Service Health

This page provides status information on the services that are part of Google Cloud. Check back here to view the current status of the services listed below. If you are experiencing an issue not listed here, please contact Support. Learn more about what's posted on the dashboard in this FAQ. For additional information on these services, please visit https://cloud.google.com/.

Incident affecting Google App Engine

Task queue delays in dispatching tasks. Files API errors creating files.

Incident began at 2014-09-29 19:30 and ended at 2014-09-30 09:00 (all times are US/Pacific).

Date Time Description
1 Oct 2014 13:55 PDT

SUMMARY:

On Monday 29 September 2014, some Google App Engine applications using the Task Queue API experienced a decrease in the dispatch rate for tasks for a period of 2 hours and 28 minutes. In addition, on Monday 29 September and Tuesday 30 September 2014, some App Engine applications experienced errors when creating files using the Files API for a period of 11 hours and 2 minutes.

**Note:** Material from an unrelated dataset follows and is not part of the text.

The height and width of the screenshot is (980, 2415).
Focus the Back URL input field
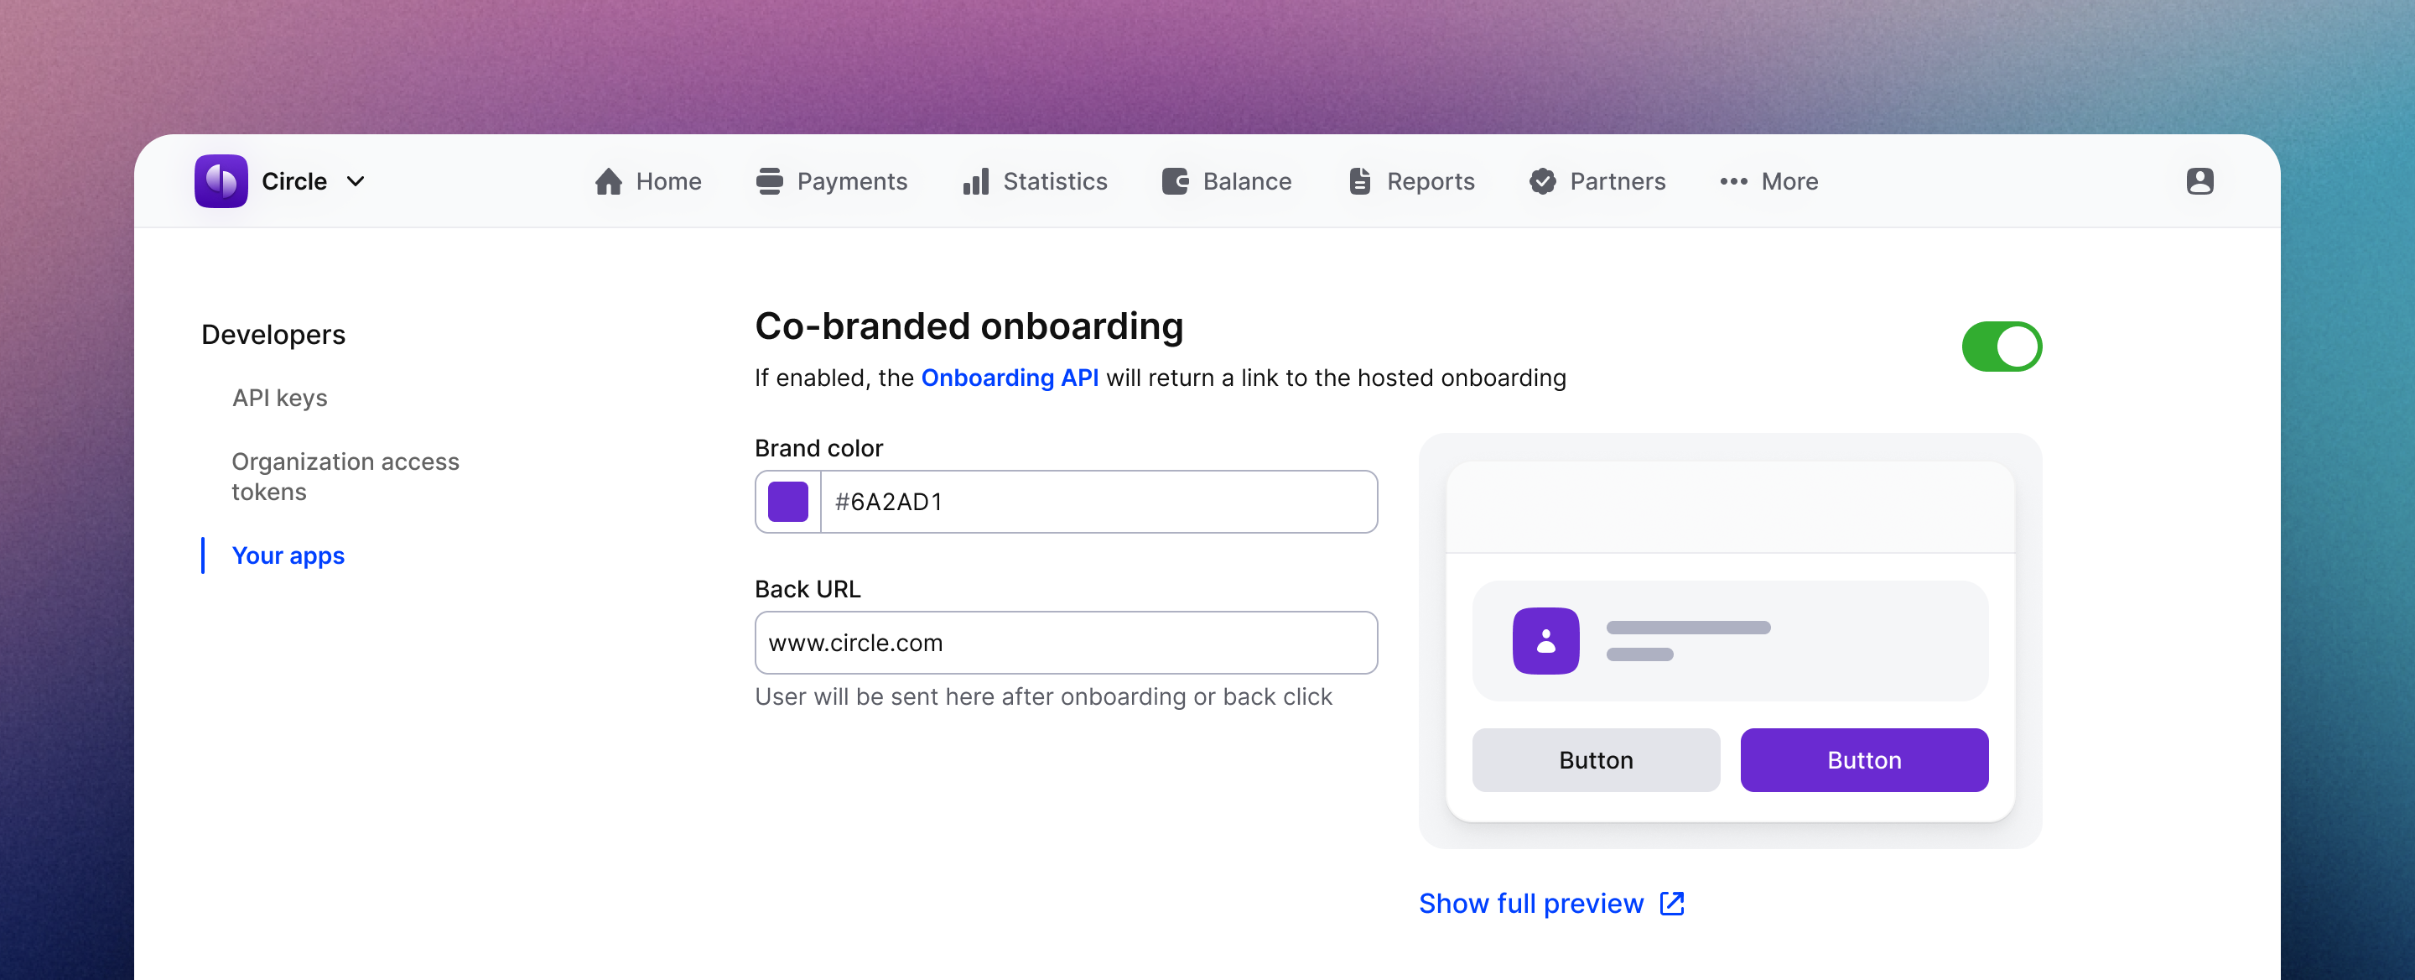(1066, 642)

We hold ourselves to a high standard, and we failed to meet that standard. We are taking action to ensure that incidents like this do not happen in the future.

DETAILED DESCRIPTION OF IMPACT:

From Monday 29 September 2014 19:30 to 21:58 PDT, 29% of App Engine applications using the Task Queue API in US datacenters experienced a decrease in the dispatch rate for tasks. During the incident, tasks were dispatched at 78% of the rate seen during the previous day at the same time.

From Monday 29 September 21:58 until Tuesday 30 September 09:00, 27% of App Engine applications using the Files API in US datacenters experienced errors when creating files. The error rate for affected applications during this period was 95%.

ROOT CAUSE:

Both the task queue dispatch issue and Files API issue were ultimately caused by a failure in the storage layer in one US datacenter. Initially, the impact of the storage layer issue was limited to a drop in the task queue dispatch rate. We later determined that its impact would become more severe. We therefore redirected all App Engine traffic to other datacenters. This change exposed a latent misconfiguration in the Files API, which caused affected applications to experience errors when creating files.

REMEDIATION AND PREVENTION:

The App Engine support team received the first customer report of a drop in the task queue dispatch rate at 20:31. To resolve this issue, our engineers moved task queue operations for affected applications to other datacenters at 21:58.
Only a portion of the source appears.